This maybe a trivial question to most. I am fairly new to game theory.
The usual cournot duopoly (same constant marginal cost for both players) is solved using pure strategies. Are there mixed strategy solutions also? If not, is it obvious or is that solving would give p=1 for the pure strategy solution? What's the economic logic for (not) having mixed strategy equilibria?
EDIT: Let there be two players $A$ and $B$ who produce, respectively, $q_a$ and $q_b$ quantities of the same good. The market price of the good is determined by the inverse demand function: $P=\alpha - \beta q$; where $q\equiv q_a + q_b$. The marginal cost of production is $c$ for both $A$ and $B$.
So the profit function is: $\pi_i=Pq_i-cq_i$; $\forall i=a,b$
The best response function, $R_i(q_j)$ is obtained by $\partial \pi_i/ \partial q_i=0$
The pure strategy equilibrium is intersection point of the two response functions.
It is enough to show that a best-response of player $i\in\{A,B\}$ to any mixed strategy by player $j, j\neq i$ is a pure-best response. This implies that there cannot be a mixed strategy NE.
To see this, suppose that player $j$ uses a mixed strategy described by a distribution $F$, that is $q_j\sim F$, such that $\mathbb{E}(q_j)$ exists.
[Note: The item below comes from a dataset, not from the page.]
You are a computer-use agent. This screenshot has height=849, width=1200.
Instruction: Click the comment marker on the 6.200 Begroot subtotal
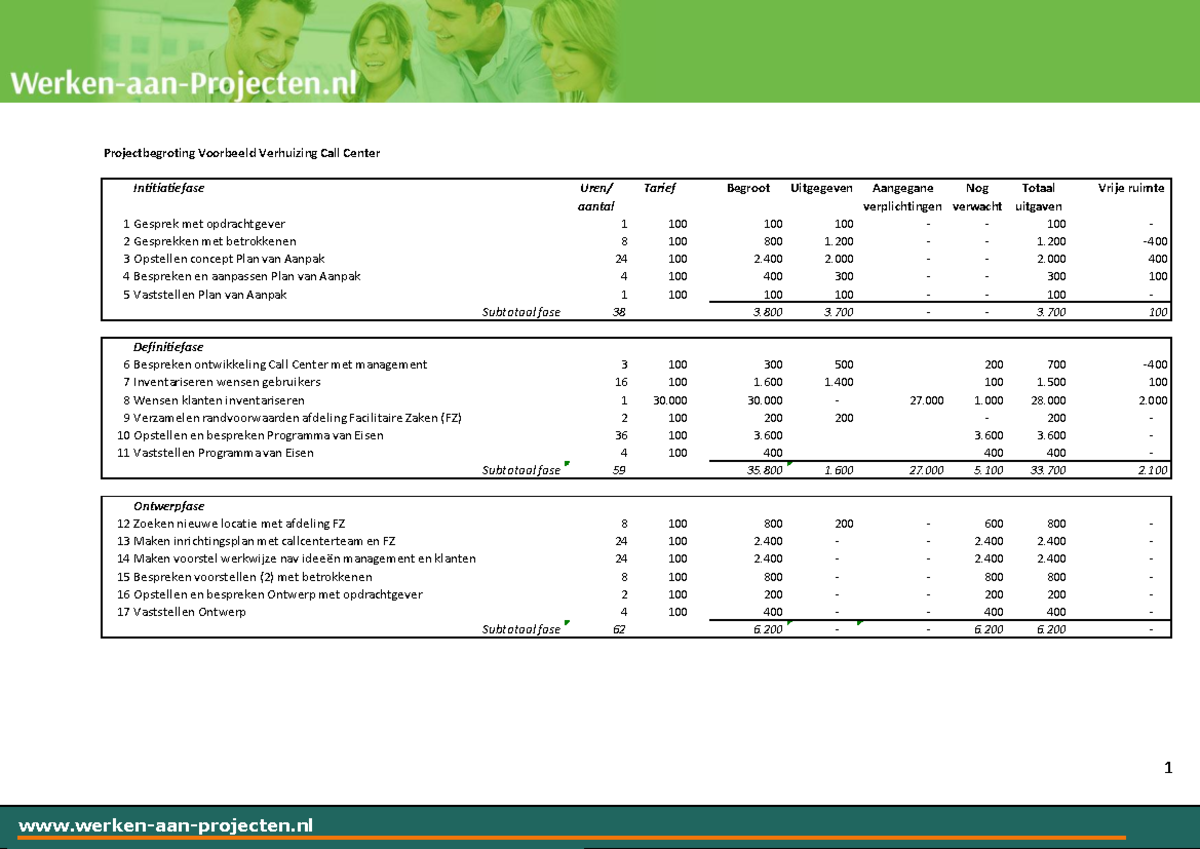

Let $\bar{q}_j \equiv\mathbb{E}(q_j)$. Then, the problem of player $i$, $i\neq j$, is given by:
$$ max_{q_i} [(\alpha-\beta \mathbb{E}(q)] q_i - cq_i) $$
But, $\mathbb{E}(q)=q_i+\bar{q}_j$ and so the F.O.C. to the above problem is $$ \alpha - \beta(2q_i+\bar{q}_j)-c=0$$
Rearranging, we obtain $$ q_i = \frac{\alpha-\beta \bar{q}_j-c}{2\beta}$$
From this equation, we see that there is a unique quantity $q_i$ that is the best-response to player $j's$ mixed-strategy. It follows that players will always use pure-strategies.